Na ótica de documentação, é também possível providenciar ao modelo o código-fonte e este responder com a documentação do código, já formatada e preparada para ser utilizada, o que poderá representar uma otimização de esforço nesta tarefa.

Finalmente, e numa tarefa fundamental para o desenvolvimento, o ChatGPT e os seus sucessores podem ser uma ferramenta muito boa para testar e depurar código. Como temos visto anteriormente, estas ferramentas são capazes de interpretar código, logo podem, por exemplo, ajudar na resolução de bugs, na criação de baterias de testes unitários para blocos específicos de código ou até na criação de guiões de testes exploratórios e de aceitação de soluções mais complicadas.

Na vertente de segurança, este tipo de modelos apresentam-se ainda como promissores, já que é possível, à medida que estão a ser integrados em ambientes de desenvolvimento, detetarem código inseguro ou recomendarem alterações que possam mais facilmente aderir a determinada norma de segurança, possibilitando a criação de código mais seguro de forma mais eficiente.

Ética e AI no desenvolvimento

É também ligado ao tema da privacidade que vejo um dos maiores desafios que a ferramenta tem atualmente: a privacidade na utilização do ChatGPT. Atualmente, na versão disponível ao público e de acordo com os termos de utilização do mesmo, o ChatGPT pode utilizar todas as suas conversas como dados de treino para melhorar o modelo. Isto significa que, tudo o que é partilhado com o modelo, incluindo dados privados e propriedade intelectual, serão utilizados no treino de novas versões da ferramenta, podendo assim esta, por exemplo, gerar código com base em propriedade intelectual privada.

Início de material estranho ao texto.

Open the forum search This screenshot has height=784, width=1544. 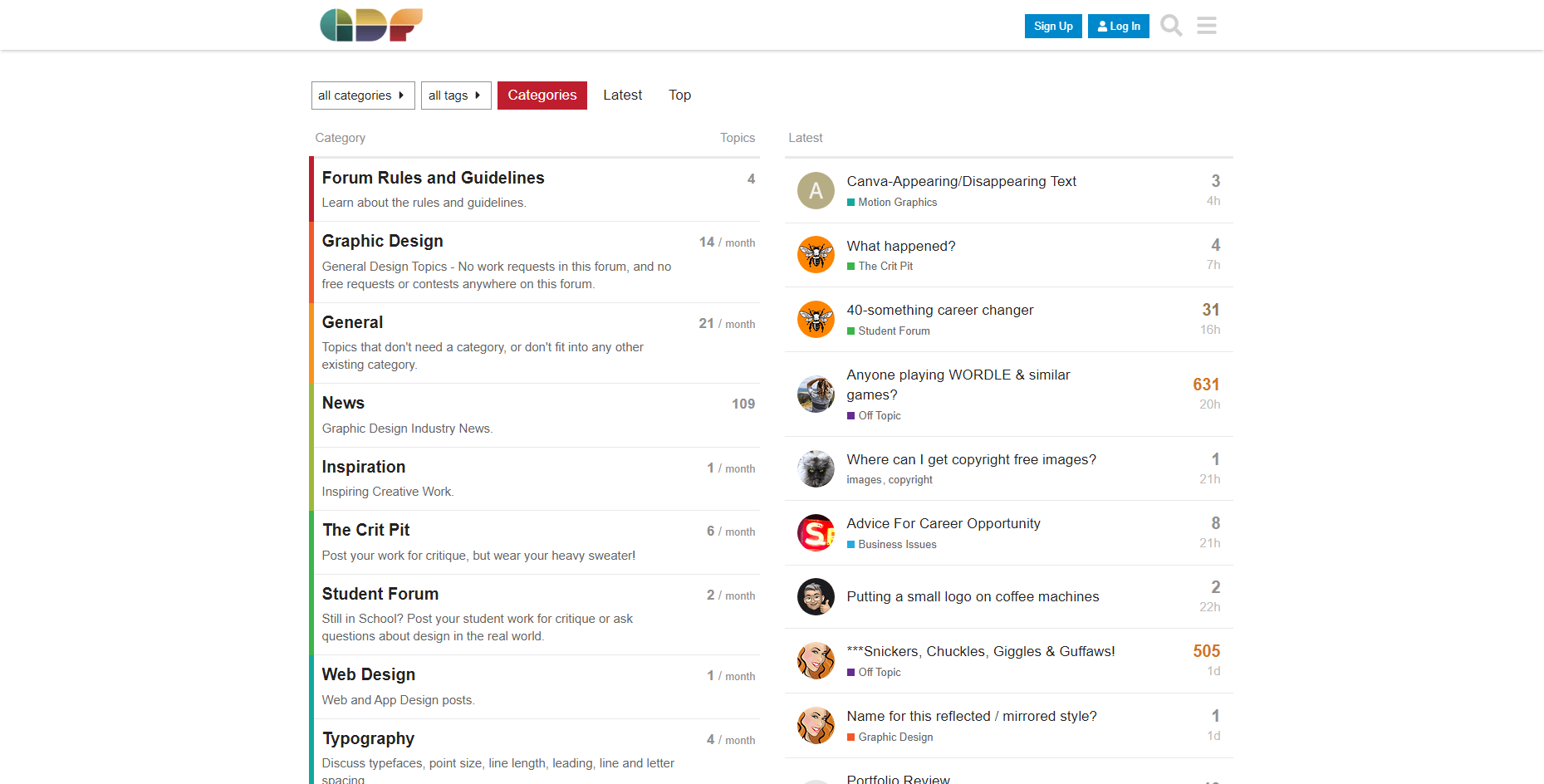coord(1171,26)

Esta questão tem sido levantada cada vez mais nas ferramentas que recorrem a AI, como exemplo temos o processo judicial que a Getty Image abriu contra a Stability AI, uma ferramenta que gera imagem com base num conjunto de dados retirados da internet. Neste processo, a empresa alega que o modelo foi treinado utilizando a sua propriedade intelectual sem a sua autorização.

Paralelamente a esta questão de privacidade e direitos autorais surgem ainda questões éticas, e que se estendem para lá da engenharia de software: irá a utilização deste tipo de ferramentas automatizar trabalhos e conduzir à extinção de certos postos de trabalho?

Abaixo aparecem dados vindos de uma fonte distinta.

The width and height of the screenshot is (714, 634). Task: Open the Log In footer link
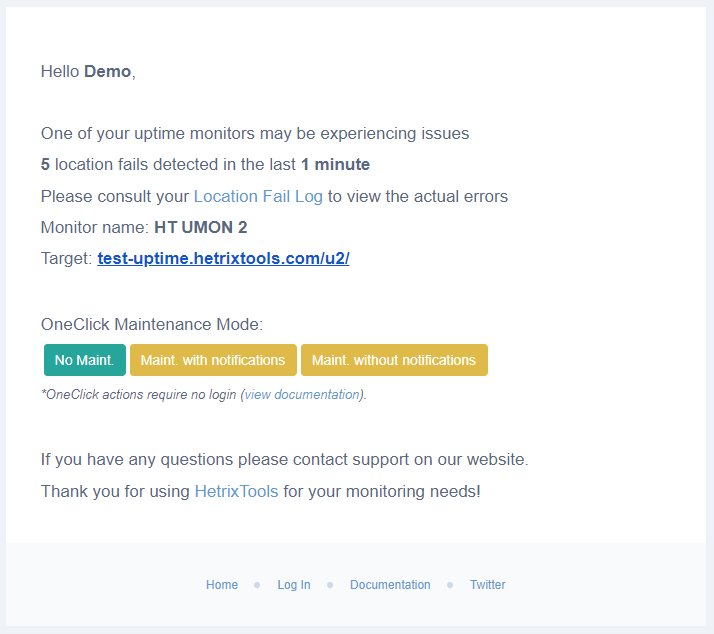pyautogui.click(x=294, y=585)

Tendo em conta o passado, a minha resposta seria sim, principalmente tarefas repetitivas e que requerem pouca necessidade de juízo humano. Mas é nesta noção de “juízo” que acredito que possam estar os maiores desafios éticos.

Este modelo, até mesmo admitido pela própria criadora, pode dar respostas falsas, até porque como é treinado com base num conjunto de dados, poderá ser tão confiável como a confiança que se atribua a estes dados de treino, o que levanta ainda questões de viés e discriminação, já que poderão inferir conceitos que não são aceitáveis. Havendo esta possibilidade de viés, qualquer ferramenta que integre este tipo de modelos para a tomada de decisão, irá fazê-lo segundo os mesmos conceitos.

A IA apresenta um enorme potencial em várias áreas de atuação mas, também, desafios éticos que necessitam de ser pesados. A Engenharia de Software irá sem dúvida ser afetada por estes novos modelos e várias ferramentas de IA irão alterar a forma como criamos e utilizamos novos produtos. Atualmente, o maior exemplo é o ChatGPT, capaz de manter diálogos coerentes e gerar código-fonte. Outras ferramentas não irão ficar atrás, já que a Google apresentou ao mundo o Bard, um concorrente do ChatGPT e acredito que mais alternativas surgirão. Estas ferramentas irão ainda possibilitar a depuração de código e deteção e correção em tempo real de código inseguro.

Contudo, a privacidade e viés são os principais desafios atuais, já que todo o conteúdo das conversas pode ser utilizado para o próprio treino do modelo. A IA promete, sem dúvida, revolucionar a maneira como trabalhamos e em específico como o software é desenvolvido, mas precisamos de ter em conta os aspetos éticos e de privacidade que a utilização destas ferramentas apresenta.